• _Written exercise_: Arrange every line of the listing below as a Markdown table with two columns, Row and Line, numbering the rows in order and leaving out any blank lines.

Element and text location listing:
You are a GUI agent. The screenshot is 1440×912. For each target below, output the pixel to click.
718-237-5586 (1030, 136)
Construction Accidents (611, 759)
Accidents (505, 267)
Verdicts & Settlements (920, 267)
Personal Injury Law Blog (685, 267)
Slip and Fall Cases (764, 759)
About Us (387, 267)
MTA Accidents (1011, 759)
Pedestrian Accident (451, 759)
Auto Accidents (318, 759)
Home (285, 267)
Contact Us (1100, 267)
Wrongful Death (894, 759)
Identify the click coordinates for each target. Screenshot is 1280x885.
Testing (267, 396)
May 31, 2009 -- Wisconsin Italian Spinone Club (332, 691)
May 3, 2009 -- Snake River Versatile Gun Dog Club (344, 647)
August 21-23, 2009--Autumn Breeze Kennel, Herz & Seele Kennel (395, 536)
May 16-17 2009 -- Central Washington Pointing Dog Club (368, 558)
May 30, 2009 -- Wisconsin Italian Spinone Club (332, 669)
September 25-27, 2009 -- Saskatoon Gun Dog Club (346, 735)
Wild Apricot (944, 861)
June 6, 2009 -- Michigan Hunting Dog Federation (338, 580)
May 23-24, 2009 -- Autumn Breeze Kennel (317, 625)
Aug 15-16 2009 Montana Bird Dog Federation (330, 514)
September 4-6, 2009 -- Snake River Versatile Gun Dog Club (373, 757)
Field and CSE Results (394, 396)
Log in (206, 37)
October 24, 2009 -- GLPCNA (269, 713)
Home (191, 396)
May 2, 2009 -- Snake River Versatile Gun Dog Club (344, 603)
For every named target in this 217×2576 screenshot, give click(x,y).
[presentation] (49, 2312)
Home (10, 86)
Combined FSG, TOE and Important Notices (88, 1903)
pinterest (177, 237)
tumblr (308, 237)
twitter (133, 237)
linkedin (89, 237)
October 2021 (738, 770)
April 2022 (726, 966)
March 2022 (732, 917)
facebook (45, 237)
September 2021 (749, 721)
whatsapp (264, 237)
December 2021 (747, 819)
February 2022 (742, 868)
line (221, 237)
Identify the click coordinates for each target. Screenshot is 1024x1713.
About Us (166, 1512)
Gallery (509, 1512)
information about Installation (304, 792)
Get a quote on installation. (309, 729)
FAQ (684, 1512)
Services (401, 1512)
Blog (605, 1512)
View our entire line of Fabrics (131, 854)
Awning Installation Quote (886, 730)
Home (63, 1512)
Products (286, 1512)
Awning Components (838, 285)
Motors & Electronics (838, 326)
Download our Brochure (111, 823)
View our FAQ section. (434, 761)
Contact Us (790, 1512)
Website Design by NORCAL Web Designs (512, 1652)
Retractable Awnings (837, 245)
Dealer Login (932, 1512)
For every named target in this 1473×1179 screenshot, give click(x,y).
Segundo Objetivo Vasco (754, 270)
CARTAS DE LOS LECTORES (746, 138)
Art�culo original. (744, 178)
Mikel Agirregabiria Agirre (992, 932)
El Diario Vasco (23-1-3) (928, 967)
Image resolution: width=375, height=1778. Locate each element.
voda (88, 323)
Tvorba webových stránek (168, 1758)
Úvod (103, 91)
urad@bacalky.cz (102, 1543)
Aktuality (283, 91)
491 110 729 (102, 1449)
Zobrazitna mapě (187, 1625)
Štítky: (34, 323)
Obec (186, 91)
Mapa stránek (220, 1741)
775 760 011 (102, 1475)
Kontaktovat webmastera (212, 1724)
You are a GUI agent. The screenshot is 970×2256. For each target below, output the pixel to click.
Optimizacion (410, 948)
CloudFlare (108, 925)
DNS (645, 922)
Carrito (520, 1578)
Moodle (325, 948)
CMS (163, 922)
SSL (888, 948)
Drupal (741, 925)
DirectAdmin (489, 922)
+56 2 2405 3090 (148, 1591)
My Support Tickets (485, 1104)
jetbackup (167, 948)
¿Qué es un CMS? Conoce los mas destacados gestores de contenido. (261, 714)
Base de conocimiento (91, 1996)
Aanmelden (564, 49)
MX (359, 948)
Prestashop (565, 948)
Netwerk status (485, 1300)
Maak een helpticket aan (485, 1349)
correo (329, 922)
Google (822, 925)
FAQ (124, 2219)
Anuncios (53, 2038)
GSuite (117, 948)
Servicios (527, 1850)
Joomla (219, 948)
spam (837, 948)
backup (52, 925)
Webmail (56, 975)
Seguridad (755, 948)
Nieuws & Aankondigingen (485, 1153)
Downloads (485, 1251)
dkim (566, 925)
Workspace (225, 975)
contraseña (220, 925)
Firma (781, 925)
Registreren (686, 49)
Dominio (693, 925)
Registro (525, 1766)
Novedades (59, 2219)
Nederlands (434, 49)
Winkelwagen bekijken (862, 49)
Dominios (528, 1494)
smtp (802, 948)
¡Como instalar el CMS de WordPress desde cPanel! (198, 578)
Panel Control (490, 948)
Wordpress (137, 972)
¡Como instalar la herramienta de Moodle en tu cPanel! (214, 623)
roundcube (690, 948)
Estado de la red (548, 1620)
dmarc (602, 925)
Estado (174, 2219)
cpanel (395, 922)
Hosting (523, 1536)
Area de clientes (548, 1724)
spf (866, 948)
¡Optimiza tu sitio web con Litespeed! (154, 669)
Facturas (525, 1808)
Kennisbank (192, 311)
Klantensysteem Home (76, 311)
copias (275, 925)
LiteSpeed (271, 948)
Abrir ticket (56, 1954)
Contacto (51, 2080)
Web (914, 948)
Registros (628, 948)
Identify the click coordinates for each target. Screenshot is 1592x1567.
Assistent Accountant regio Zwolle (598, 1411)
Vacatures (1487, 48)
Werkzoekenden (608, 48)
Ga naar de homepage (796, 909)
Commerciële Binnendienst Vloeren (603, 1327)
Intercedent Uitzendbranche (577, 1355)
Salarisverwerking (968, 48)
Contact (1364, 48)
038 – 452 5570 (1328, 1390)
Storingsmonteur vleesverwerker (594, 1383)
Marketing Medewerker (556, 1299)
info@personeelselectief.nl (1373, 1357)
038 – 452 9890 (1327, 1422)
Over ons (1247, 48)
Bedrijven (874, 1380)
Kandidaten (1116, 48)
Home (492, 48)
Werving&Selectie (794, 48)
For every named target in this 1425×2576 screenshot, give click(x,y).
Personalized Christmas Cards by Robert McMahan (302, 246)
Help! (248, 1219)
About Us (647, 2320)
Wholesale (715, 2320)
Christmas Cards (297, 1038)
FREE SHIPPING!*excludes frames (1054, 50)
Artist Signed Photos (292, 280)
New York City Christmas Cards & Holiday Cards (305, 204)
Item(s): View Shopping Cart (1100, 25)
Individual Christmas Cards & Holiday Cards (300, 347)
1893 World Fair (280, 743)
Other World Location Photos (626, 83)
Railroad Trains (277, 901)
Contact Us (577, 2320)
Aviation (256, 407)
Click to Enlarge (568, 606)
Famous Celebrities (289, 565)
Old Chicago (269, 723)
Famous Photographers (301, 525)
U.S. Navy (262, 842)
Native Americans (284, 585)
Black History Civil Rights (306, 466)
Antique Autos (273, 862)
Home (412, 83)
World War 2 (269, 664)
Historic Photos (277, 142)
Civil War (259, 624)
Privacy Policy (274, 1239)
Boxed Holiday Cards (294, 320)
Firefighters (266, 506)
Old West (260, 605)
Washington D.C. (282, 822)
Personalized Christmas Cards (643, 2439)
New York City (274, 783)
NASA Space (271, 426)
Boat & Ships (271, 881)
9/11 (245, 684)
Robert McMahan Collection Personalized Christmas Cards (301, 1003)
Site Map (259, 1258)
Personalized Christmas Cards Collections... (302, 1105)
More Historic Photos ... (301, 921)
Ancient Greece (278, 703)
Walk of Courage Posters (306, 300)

• _Answer to this task_:
| Row | Line |
|---|---|
| 1 | You are a GUI agent. The screenshot is 1440×912. For each target below, output the pixel to click. |
| 2 | 718-237-5586 (1030, 136) |
| 3 | Construction Accidents (611, 759) |
| 4 | Accidents (505, 267) |
| 5 | Verdicts & Settlements (920, 267) |
| 6 | Personal Injury Law Blog (685, 267) |
| 7 | Slip and Fall Cases (764, 759) |
| 8 | About Us (387, 267) |
| 9 | MTA Accidents (1011, 759) |
| 10 | Pedestrian Accident (451, 759) |
| 11 | Auto Accidents (318, 759) |
| 12 | Home (285, 267) |
| 13 | Contact Us (1100, 267) |
| 14 | Wrongful Death (894, 759) |
| 15 | Identify the click coordinates for each target. Screenshot is 1280x885. |
| 16 | Testing (267, 396) |
| 17 | May 31, 2009 -- Wisconsin Italian Spinone Club (332, 691) |
| 18 | May 3, 2009 -- Snake River Versatile Gun Dog Club (344, 647) |
| 19 | August 21-23, 2009--Autumn Breeze Kennel, Herz & Seele Kennel (395, 536) |
| 20 | May 16-17 2009 -- Central Washington Pointing Dog Club (368, 558) |
| 21 | May 30, 2009 -- Wisconsin Italian Spinone Club (332, 669) |
| 22 | September 25-27, 2009 -- Saskatoon Gun Dog Club (346, 735) |
| 23 | Wild Apricot (944, 861) |
| 24 | June 6, 2009 -- Michigan Hunting Dog Federation (338, 580) |
| 25 | May 23-24, 2009 -- Autumn Breeze Kennel (317, 625) |
| 26 | Aug 15-16 2009 Montana Bird Dog Federation (330, 514) |
| 27 | September 4-6, 2009 -- Snake River Versatile Gun Dog Club (373, 757) |
| 28 | Field and CSE Results (394, 396) |
| 29 | Log in (206, 37) |
| 30 | October 24, 2009 -- GLPCNA (269, 713) |
| 31 | Home (191, 396) |
| 32 | May 2, 2009 -- Snake River Versatile Gun Dog Club (344, 603) |
| 33 | For every named target in this 217×2576 screenshot, give click(x,y). |
| 34 | [presentation] (49, 2312) |
| 35 | Home (10, 86) |
| 36 | Combined FSG, TOE and Important Notices (88, 1903) |
| 37 | pinterest (177, 237) |
| 38 | tumblr (308, 237) |
| 39 | twitter (133, 237) |
| 40 | linkedin (89, 237) |
| 41 | October 2021 (738, 770) |
| 42 | April 2022 (726, 966) |
| 43 | March 2022 (732, 917) |
| 44 | facebook (45, 237) |
| 45 | September 2021 (749, 721) |
| 46 | whatsapp (264, 237) |
| 47 | December 2021 (747, 819) |
| 48 | February 2022 (742, 868) |
| 49 | line (221, 237) |
| 50 | Identify the click coordinates for each target. Screenshot is 1024x1713. |
| 51 | About Us (166, 1512) |
| 52 | Gallery (509, 1512) |
| 53 | information about Installation (304, 792) |
| 54 | Get a quote on installation. (309, 729) |
| 55 | FAQ (684, 1512) |
| 56 | Services (401, 1512) |
| 57 | Blog (605, 1512) |
| 58 | View our entire line of Fabrics (131, 854) |
| 59 | Awning Installation Quote (886, 730) |
| 60 | Home (63, 1512) |
| 61 | Products (286, 1512) |
| 62 | Awning Components (838, 285) |
| 63 | Motors & Electronics (838, 326) |
| 64 | Download our Brochure (111, 823) |
| 65 | View our FAQ section. (434, 761) |
| 66 | Contact Us (790, 1512) |
| 67 | Website Design by NORCAL Web Designs (512, 1652) |
| 68 | Retractable Awnings (837, 245) |
| 69 | Dealer Login (932, 1512) |
| 70 | For every named target in this 1473×1179 screenshot, give click(x,y). |
| 71 | Segundo Objetivo Vasco (754, 270) |
| 72 | CARTAS DE LOS LECTORES (746, 138) |
| 73 | Art�culo original. (744, 178) |
| 74 | Mikel Agirregabiria Agirre (992, 932) |
| 75 | El Diario Vasco (23-1-3) (928, 967) |
| 76 | Image resolution: width=375, height=1778. Locate each element. |
| 77 | voda (88, 323) |
| 78 | Tvorba webových stránek (168, 1758) |
| 79 | Úvod (103, 91) |
| 80 | urad@bacalky.cz (102, 1543) |
| 81 | Aktuality (283, 91) |
| 82 | 491 110 729 (102, 1449) |
| 83 | Zobrazitna mapě (187, 1625) |
| 84 | Štítky: (34, 323) |
| 85 | Obec (186, 91) |
| 86 | Mapa stránek (220, 1741) |
| 87 | 775 760 011 (102, 1475) |
| 88 | Kontaktovat webmastera (212, 1724) |
| 89 | You are a GUI agent. The screenshot is 970×2256. For each target below, output the pixel to click. |
| 90 | Optimizacion (410, 948) |
| 91 | CloudFlare (108, 925) |
| 92 | DNS (645, 922) |
| 93 | Carrito (520, 1578) |
| 94 | Moodle (325, 948) |
| 95 | CMS (163, 922) |
| 96 | SSL (888, 948) |
| 97 | Drupal (741, 925) |
| 98 | DirectAdmin (489, 922) |
| 99 | +56 2 2405 3090 (148, 1591) |
| 100 | My Support Tickets (485, 1104) |
| 101 | jetbackup (167, 948) |
| 102 | ¿Qué es un CMS? Conoce los mas destacados gestores de contenido. (261, 714) |
| 103 | Base de conocimiento (91, 1996) |
| 104 | Aanmelden (564, 49) |
| 105 | MX (359, 948) |
| 106 | Prestashop (565, 948) |
| 107 | Netwerk status (485, 1300) |
| 108 | Maak een helpticket aan (485, 1349) |
| 109 | correo (329, 922) |
| 110 | Google (822, 925) |
| 111 | FAQ (124, 2219) |
| 112 | Anuncios (53, 2038) |
| 113 | GSuite (117, 948) |
| 114 | Servicios (527, 1850) |
| 115 | Joomla (219, 948) |
| 116 | spam (837, 948) |
| 117 | backup (52, 925) |
| 118 | Webmail (56, 975) |
| 119 | Seguridad (755, 948) |
| 120 | Nieuws & Aankondigingen (485, 1153) |
| 121 | Downloads (485, 1251) |
| 122 | dkim (566, 925) |
| 123 | Workspace (225, 975) |
| 124 | contraseña (220, 925) |
| 125 | Firma (781, 925) |
| 126 | Registreren (686, 49) |
| 127 | Dominio (693, 925) |
| 128 | Registro (525, 1766) |
| 129 | Novedades (59, 2219) |
| 130 | Nederlands (434, 49) |
| 131 | Winkelwagen bekijken (862, 49) |
| 132 | Dominios (528, 1494) |
| 133 | smtp (802, 948) |
| 134 | ¡Como instalar el CMS de WordPress desde cPanel! (198, 578) |
| 135 | Panel Control (490, 948) |
| 136 | Wordpress (137, 972) |
| 137 | ¡Como instalar la herramienta de Moodle en tu cPanel! (214, 623) |
| 138 | roundcube (690, 948) |
| 139 | Estado de la red (548, 1620) |
| 140 | dmarc (602, 925) |
| 141 | Estado (174, 2219) |
| 142 | cpanel (395, 922) |
| 143 | Hosting (523, 1536) |
| 144 | Area de clientes (548, 1724) |
| 145 | spf (866, 948) |
| 146 | ¡Optimiza tu sitio web con Litespeed! (154, 669) |
| 147 | Facturas (525, 1808) |
| 148 | Kennisbank (192, 311) |
| 149 | Klantensysteem Home (76, 311) |
| 150 | copias (275, 925) |
| 151 | LiteSpeed (271, 948) |
| 152 | Abrir ticket (56, 1954) |
| 153 | Contacto (51, 2080) |
| 154 | Web (914, 948) |
| 155 | Registros (628, 948) |
| 156 | Identify the click coordinates for each target. Screenshot is 1592x1567. |
| 157 | Assistent Accountant regio Zwolle (598, 1411) |
| 158 | Vacatures (1487, 48) |
| 159 | Werkzoekenden (608, 48) |
| 160 | Ga naar de homepage (796, 909) |
| 161 | Commerciële Binnendienst Vloeren (603, 1327) |
| 162 | Intercedent Uitzendbranche (577, 1355) |
| 163 | Salarisverwerking (968, 48) |
| 164 | Contact (1364, 48) |
| 165 | 038 – 452 5570 (1328, 1390) |
| 166 | Storingsmonteur vleesverwerker (594, 1383) |
| 167 | Marketing Medewerker (556, 1299) |
| 168 | info@personeelselectief.nl (1373, 1357) |
| 169 | 038 – 452 9890 (1327, 1422) |
| 170 | Over ons (1247, 48) |
| 171 | Bedrijven (874, 1380) |
| 172 | Kandidaten (1116, 48) |
| 173 | Home (492, 48) |
| 174 | Werving&Selectie (794, 48) |
| 175 | For every named target in this 1425×2576 screenshot, give click(x,y). |
| 176 | Personalized Christmas Cards by Robert McMahan (302, 246) |
| 177 | Help! (248, 1219) |
| 178 | About Us (647, 2320) |
| 179 | Wholesale (715, 2320) |
| 180 | Christmas Cards (297, 1038) |
| 181 | FREE SHIPPING!*excludes frames (1054, 50) |
| 182 | Artist Signed Photos (292, 280) |
| 183 | New York City Christmas Cards & Holiday Cards (305, 204) |
| 184 | Item(s): View Shopping Cart (1100, 25) |
| 185 | Individual Christmas Cards & Holiday Cards (300, 347) |
| 186 | 1893 World Fair (280, 743) |
| 187 | Other World Location Photos (626, 83) |
| 188 | Railroad Trains (277, 901) |
| 189 | Contact Us (577, 2320) |
| 190 | Aviation (256, 407) |
| 191 | Click to Enlarge (568, 606) |
| 192 | Famous Celebrities (289, 565) |
| 193 | Old Chicago (269, 723) |
| 194 | Famous Photographers (301, 525) |
| 195 | U.S. Navy (262, 842) |
| 196 | Native Americans (284, 585) |
| 197 | Black History Civil Rights (306, 466) |
| 198 | Antique Autos (273, 862) |
| 199 | Home (412, 83) |
| 200 | World War 2 (269, 664) |
| 201 | Historic Photos (277, 142) |
| 202 | Civil War (259, 624) |
| 203 | Privacy Policy (274, 1239) |
| 204 | Boxed Holiday Cards (294, 320) |
| 205 | Firefighters (266, 506) |
| 206 | Old West (260, 605) |
| 207 | Washington D.C. (282, 822) |
| 208 | Personalized Christmas Cards (643, 2439) |
| 209 | New York City (274, 783) |
| 210 | NASA Space (271, 426) |
| 211 | Boat & Ships (271, 881) |
| 212 | 9/11 (245, 684) |
| 213 | Robert McMahan Collection Personalized Christmas Cards (301, 1003) |
| 214 | Site Map (259, 1258) |
| 215 | Personalized Christmas Cards Collections... (302, 1105) |
| 216 | More Historic Photos ... (301, 921) |
| 217 | Ancient Greece (278, 703) |
| 218 | Walk of Courage Posters (306, 300) |